Add a traceback-reading checklist to the debugging skill. Exact change: patch the systematic-debugging skill with a “Stack trace pass” section requiring the agent to identify the first failing frame in owned code, the external boundary, the exception type, the exact failing input shape, and the smallest reproducible command before proposing a fix.
Create a public-safe error triage habit for cron and automation failures. Exact change: update the Optimizer Agent cron review prompt with: “When a job reports an exception, summarize only the error class, failing subsystem, likely boundary, and recommended verification step; never include raw logs, secrets, tokens, private chat content, or full stack traces in public-facing output.”
Add a verification step before applying traceback-driven fixes.
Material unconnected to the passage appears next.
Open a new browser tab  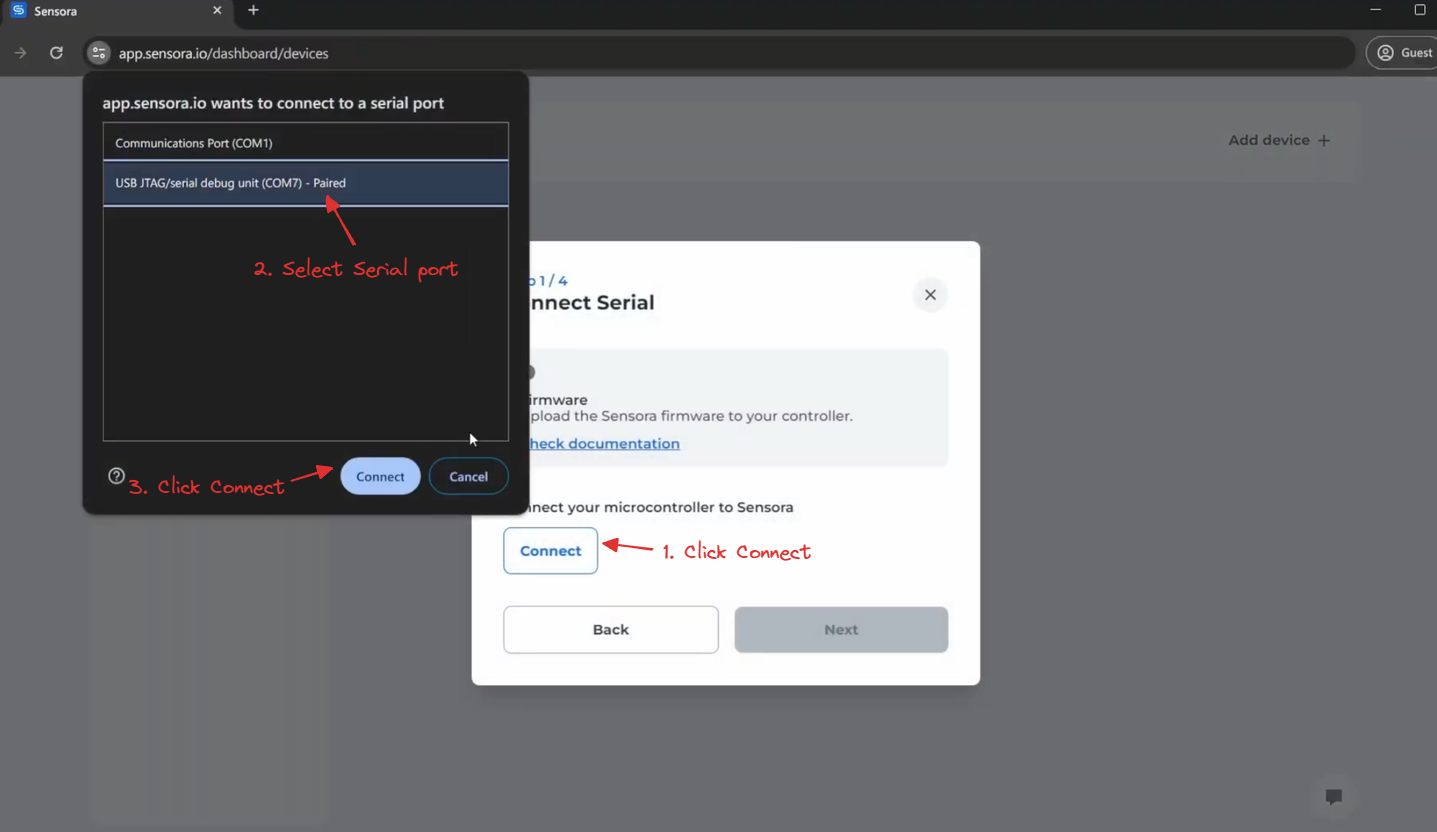(252, 12)
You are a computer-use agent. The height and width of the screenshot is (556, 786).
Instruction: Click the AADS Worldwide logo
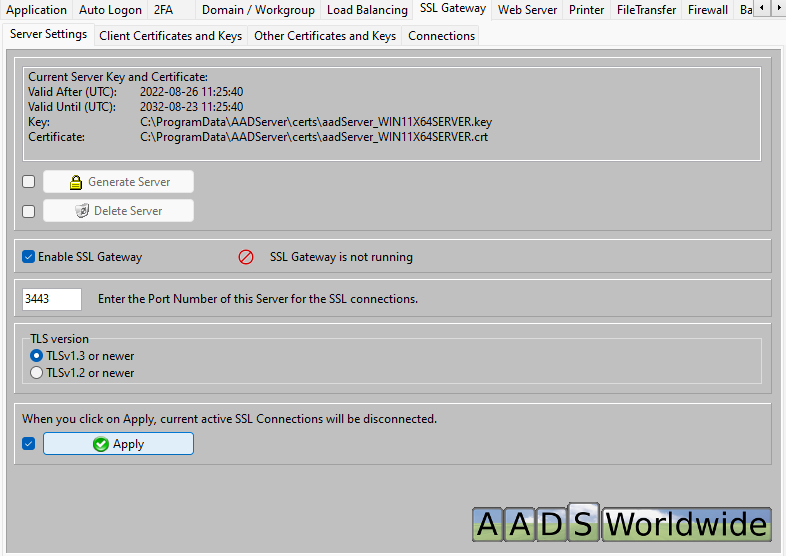(x=621, y=524)
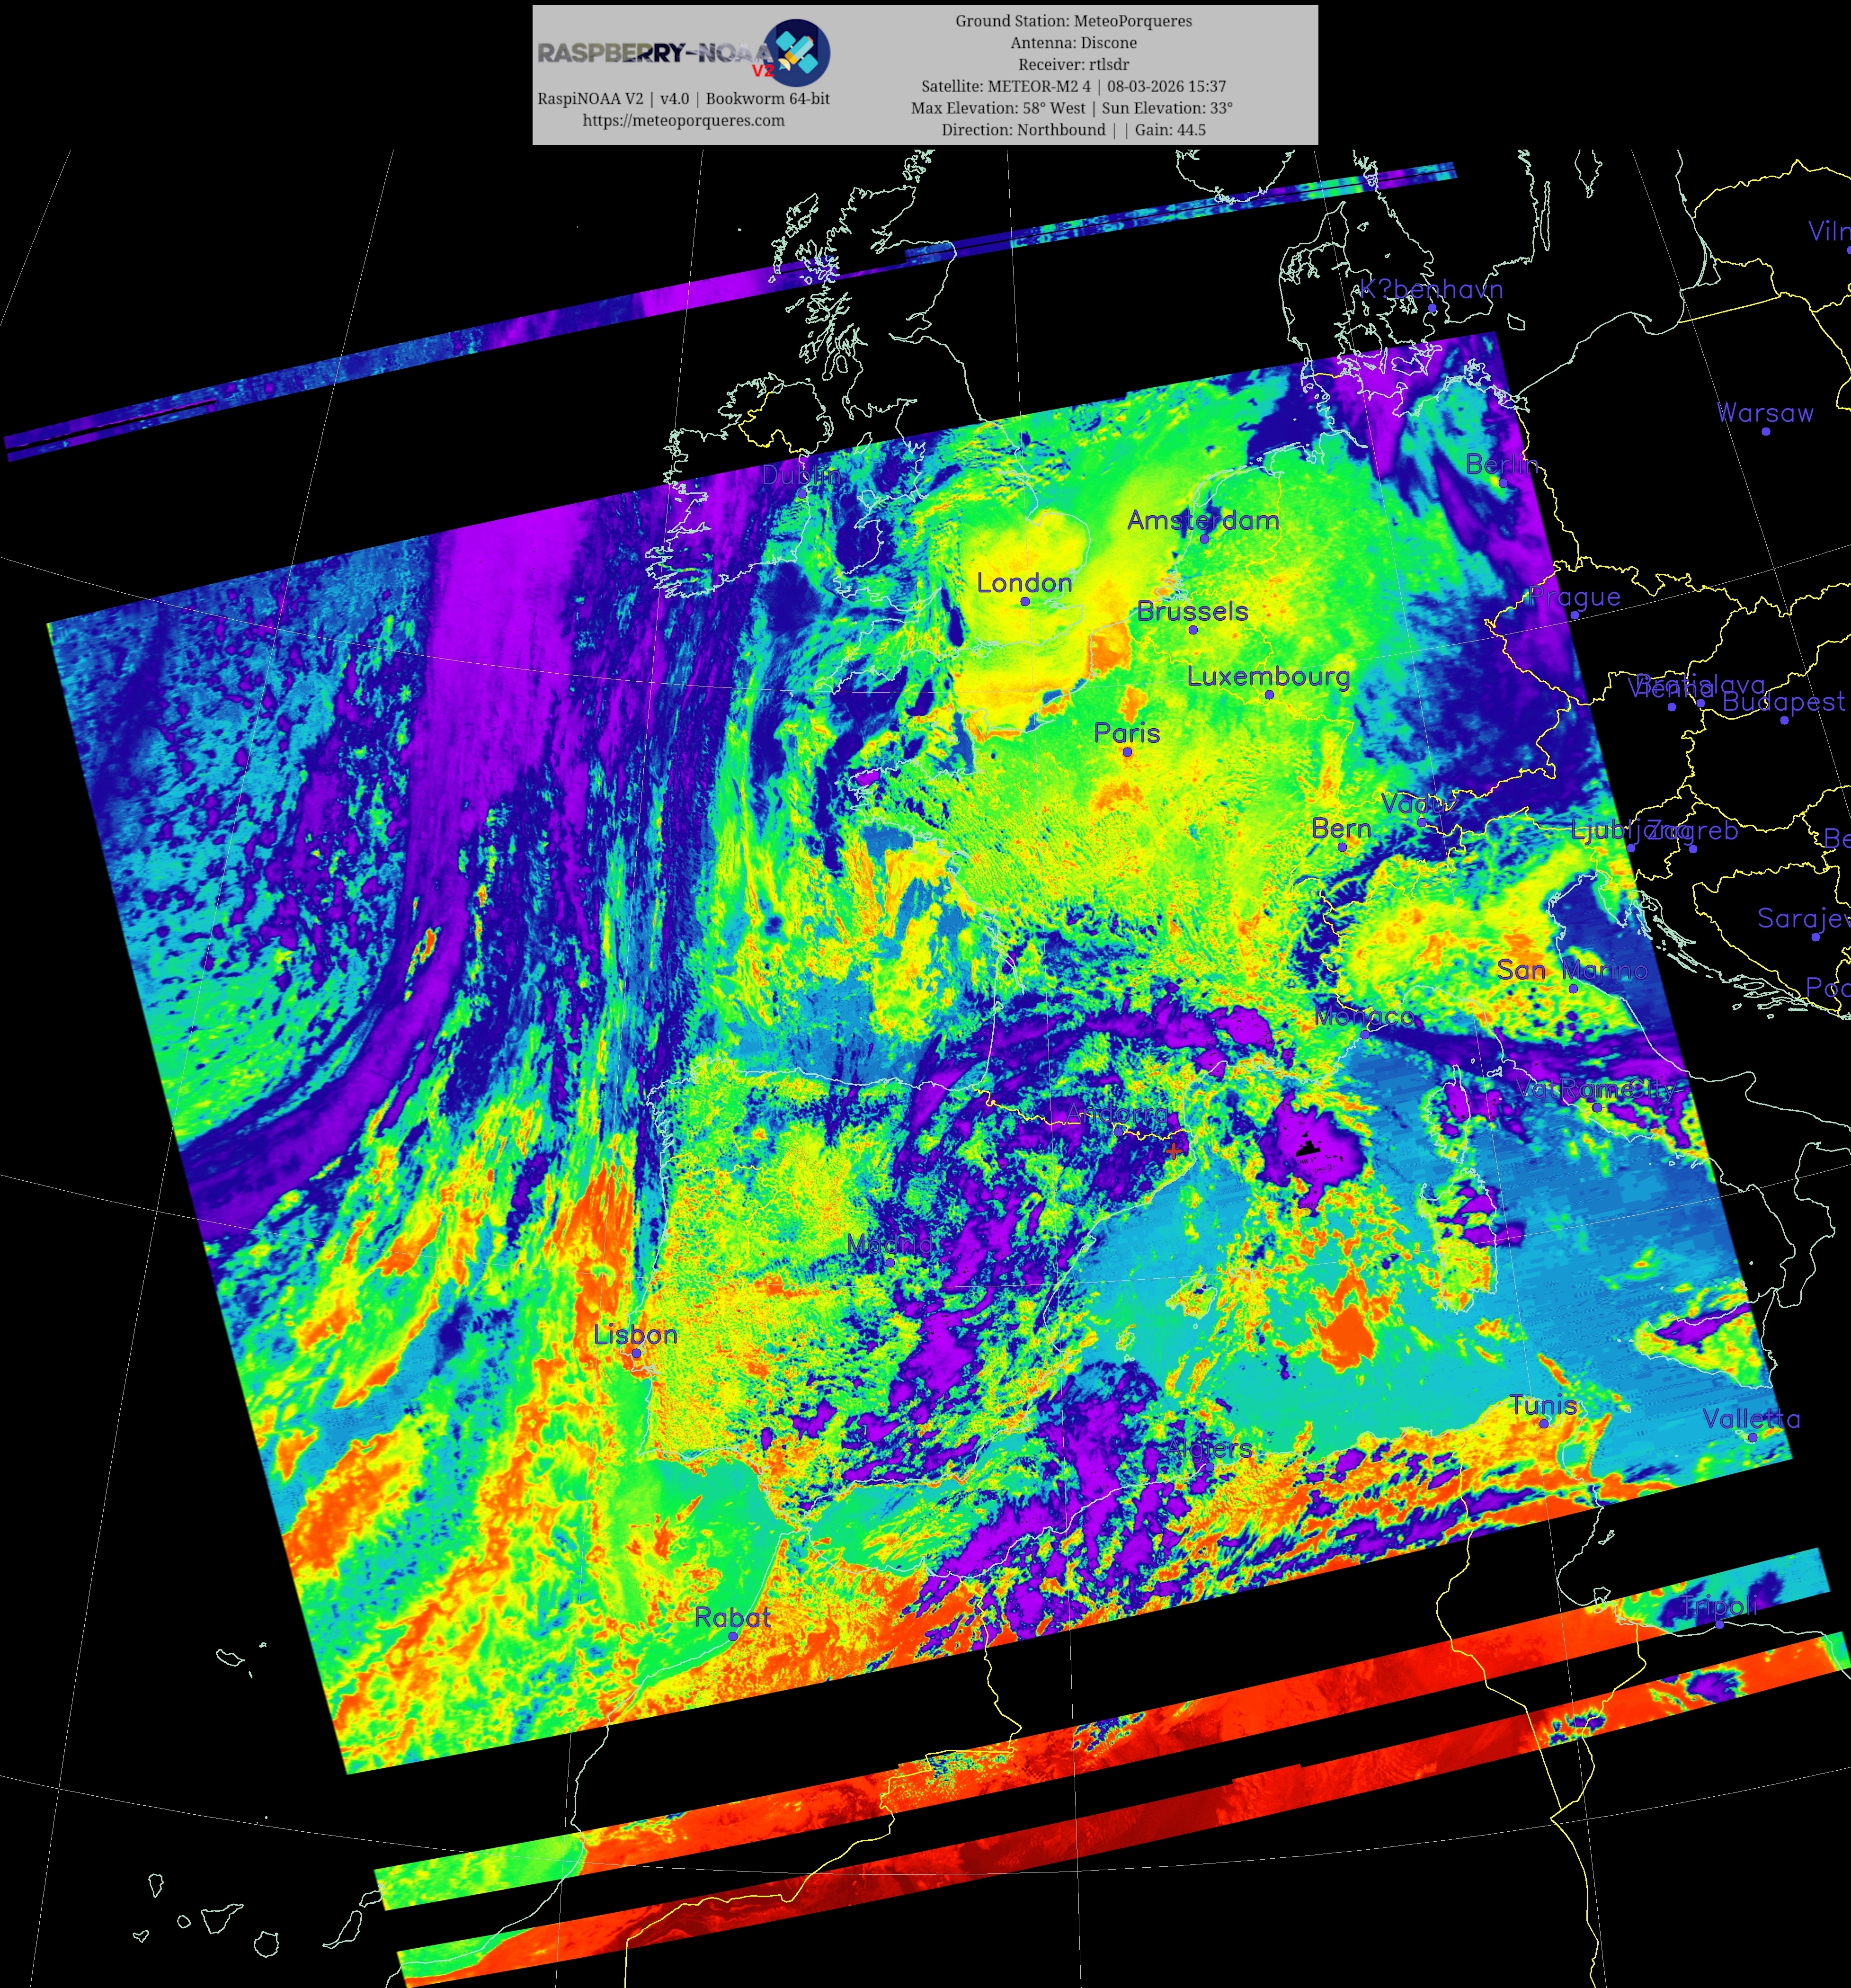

Exact change: add a line to SOUL.md or the debugging runbook: “Before editing code or config from a traceback, state the root-cause hypothesis, the frame or subsystem that supports it, and the command, test, or tool call that will verify the fix.”

Impact

This makes debugging faster because exceptions become structured evidence instead of noise. It reduces risky speculative edits, especially in Hermes installations where failures can cross model providers, tool wrappers, cron sessions, gateway delivery, and local scripts. It also improves public documentation quality: the operational lesson can be shared without exposing raw traces or sensitive runtime context.

Effort

Small — the change is a debugging checklist, a cron prompt hygiene line, and a verification habit. No new infrastructure is required, but agents must consistently pause long enough to read the traceback in order.

Public page note

Safe public content includes the maturity principle, generic traceback-reading workflow, error triage habits, and the benefit of root-cause verification. Internal-only content includes raw stack traces, logs, private prompts, chat excerpts, credentials, tokens, environment values, customer data, local filesystem paths, and exact exception payloads from live systems.